The robustness in predictive modeling can be defined as the requirement that the performance of the model – in terms of prediction accuracy – does not depend on the data with which this model is fitted. Robustness is usually checked by scoring some data for which the outcome is known and comparing the accuracy of the model predictions on both data sets, the fitting dataset and the validation dataset. When the performance is the same (or very close), the model is deemed robust. There are many variations on this scheme. A popular one is called K-fold validation. In this scheme, the validation is done K-times (K>1) using samples taken from the validation data and the results are combined in a way to reflect the overall performance. This way the effect of the choice of the validation dataset is minimized on the assertion of robustness. Robustness is usually at odds with accuracy. Achieving high accuracy during fitting the model often results in reduction in robustness. Certain models are more susceptible to this behavior than others.

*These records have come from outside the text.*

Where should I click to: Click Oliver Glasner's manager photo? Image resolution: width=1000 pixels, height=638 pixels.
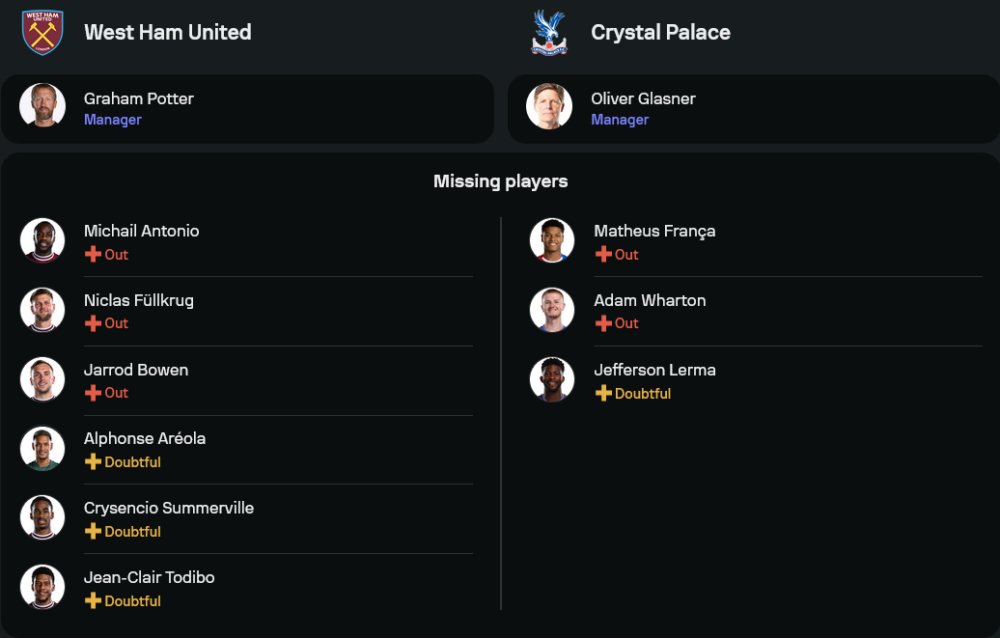point(549,106)
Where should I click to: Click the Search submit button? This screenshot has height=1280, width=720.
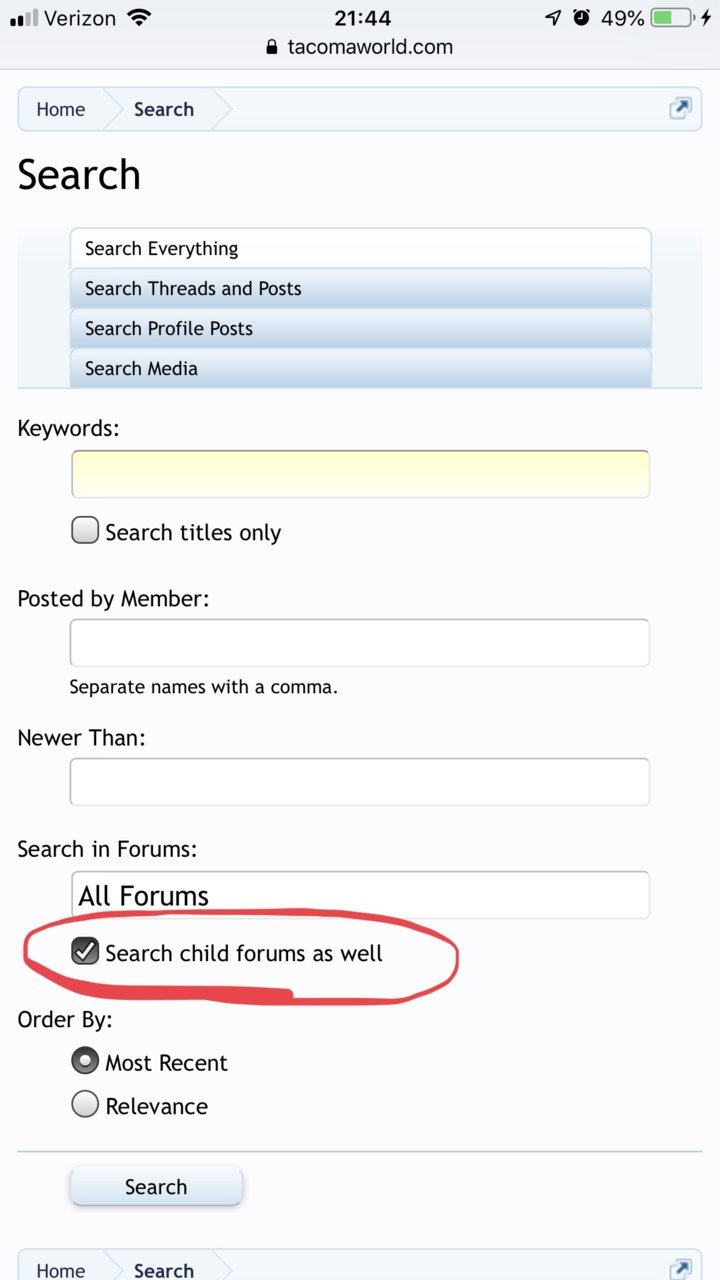coord(156,1186)
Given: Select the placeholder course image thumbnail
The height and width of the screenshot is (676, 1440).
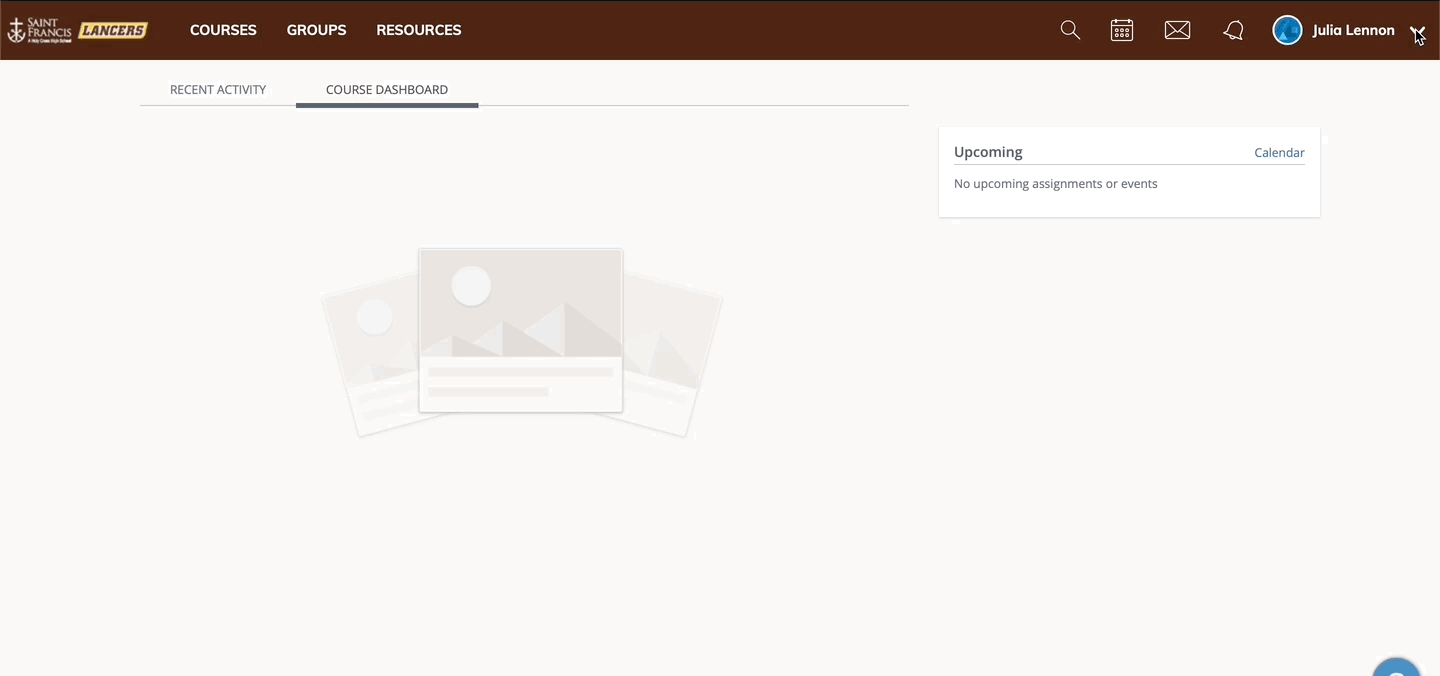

Keeping the model simple is basically an attempt to comply with the Occam Razor – also known as the law of “briefness”. In a relevant version, the Occam Razor states that we should not use more than necessary to explain the problem. In our world of modeling, we should keep the model as simple as possible. A typical example of how simplicity can be so powerful is the equation that explains the universe: E=MC2. For years, statisticians promoted building parsimonious models, i.e. models that have the smallest number of parameters (the simplest models). Keeping the models simple usually impacts the accuracy. Therefore, a balance between accuracy, robustness and simplicity is always on the mind of the modeller.
The requirement that the model be explainable may sound contradictory to the promise that models can discover hidden knowledge. But in fact, the majority of the model predictions or behaviour should be explainable and should make sense. There is a common myth that models will always produce surprising results. This will be the case when all the wisdom of the experts running the business is false. This should be a rare event. Therefore, for the model to make sense or can be explained is a necessary requirement to accept the model and use its predictions.
The above four requirements can be quantified using different levels of objectivity. In future articles, we will explore some of the measures used to assess some of these characteristics.